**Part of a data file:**
****************

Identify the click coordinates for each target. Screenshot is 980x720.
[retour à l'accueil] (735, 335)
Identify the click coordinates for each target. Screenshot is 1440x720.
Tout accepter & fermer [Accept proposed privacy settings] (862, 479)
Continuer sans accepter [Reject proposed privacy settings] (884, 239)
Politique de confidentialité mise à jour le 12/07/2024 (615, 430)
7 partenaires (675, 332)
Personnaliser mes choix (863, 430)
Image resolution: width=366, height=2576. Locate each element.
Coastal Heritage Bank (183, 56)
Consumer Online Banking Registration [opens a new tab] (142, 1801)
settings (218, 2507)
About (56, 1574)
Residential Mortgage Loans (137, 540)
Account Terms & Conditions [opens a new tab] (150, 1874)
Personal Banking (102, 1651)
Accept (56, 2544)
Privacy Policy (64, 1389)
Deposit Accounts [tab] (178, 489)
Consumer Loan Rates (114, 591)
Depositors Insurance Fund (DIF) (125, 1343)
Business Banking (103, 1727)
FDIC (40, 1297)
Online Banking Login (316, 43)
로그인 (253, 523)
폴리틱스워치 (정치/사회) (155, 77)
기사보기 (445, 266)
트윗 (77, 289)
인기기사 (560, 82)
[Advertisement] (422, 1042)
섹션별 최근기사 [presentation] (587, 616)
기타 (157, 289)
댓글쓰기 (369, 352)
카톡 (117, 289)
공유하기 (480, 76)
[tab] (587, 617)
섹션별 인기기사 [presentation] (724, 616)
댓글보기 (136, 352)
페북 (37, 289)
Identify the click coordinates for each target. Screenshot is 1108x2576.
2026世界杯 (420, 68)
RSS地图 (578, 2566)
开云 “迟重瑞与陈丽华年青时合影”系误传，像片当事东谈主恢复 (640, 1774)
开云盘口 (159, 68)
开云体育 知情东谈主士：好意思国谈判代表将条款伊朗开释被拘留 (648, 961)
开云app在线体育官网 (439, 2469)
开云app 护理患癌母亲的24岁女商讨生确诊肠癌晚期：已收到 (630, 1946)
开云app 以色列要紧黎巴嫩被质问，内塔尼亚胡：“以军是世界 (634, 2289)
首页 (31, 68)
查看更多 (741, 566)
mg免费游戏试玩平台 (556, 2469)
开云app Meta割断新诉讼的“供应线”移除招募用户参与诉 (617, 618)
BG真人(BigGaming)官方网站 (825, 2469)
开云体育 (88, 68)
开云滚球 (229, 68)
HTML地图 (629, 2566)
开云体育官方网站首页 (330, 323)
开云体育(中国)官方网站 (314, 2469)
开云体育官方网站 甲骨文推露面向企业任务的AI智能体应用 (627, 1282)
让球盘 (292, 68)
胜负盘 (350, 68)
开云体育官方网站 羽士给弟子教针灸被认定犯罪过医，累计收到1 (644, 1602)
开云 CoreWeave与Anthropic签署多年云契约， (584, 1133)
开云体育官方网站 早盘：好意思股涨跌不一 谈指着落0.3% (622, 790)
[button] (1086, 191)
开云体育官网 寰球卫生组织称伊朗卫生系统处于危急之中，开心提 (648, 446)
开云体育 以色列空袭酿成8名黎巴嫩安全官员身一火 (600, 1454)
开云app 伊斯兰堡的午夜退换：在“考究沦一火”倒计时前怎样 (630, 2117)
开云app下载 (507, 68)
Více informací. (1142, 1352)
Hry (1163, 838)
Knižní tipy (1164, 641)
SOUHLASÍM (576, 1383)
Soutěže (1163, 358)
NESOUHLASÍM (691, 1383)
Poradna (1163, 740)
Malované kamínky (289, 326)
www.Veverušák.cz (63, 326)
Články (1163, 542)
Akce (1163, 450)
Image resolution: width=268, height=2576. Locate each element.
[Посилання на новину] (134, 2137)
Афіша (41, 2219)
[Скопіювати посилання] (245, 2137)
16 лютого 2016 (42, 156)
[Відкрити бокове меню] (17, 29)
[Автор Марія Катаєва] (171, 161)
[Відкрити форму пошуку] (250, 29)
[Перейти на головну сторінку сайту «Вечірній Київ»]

****************

**Exercise description:** Rescale the entries in the stretch from the line containing "Business Banking (103, 1727)" through the line containing "댓글쓰기 (369, 352)". Write out each of those lines again with its request, multiplying every coordinate in the answers by 2.4 and rounding to whole numbers, with halves rounded up.

**Answer in full:**
Business Banking (247, 4145)
FDIC (96, 3113)
Online Banking Login (758, 103)
로그인 (607, 1255)
폴리틱스워치 (정치/사회) (372, 185)
기사보기 (1068, 638)
트윗 (185, 694)
인기기사 (1344, 197)
[Advertisement] (1013, 2501)
섹션별 최근기사 [presentation] (1409, 1478)
기타 (377, 694)
댓글쓰기 (886, 845)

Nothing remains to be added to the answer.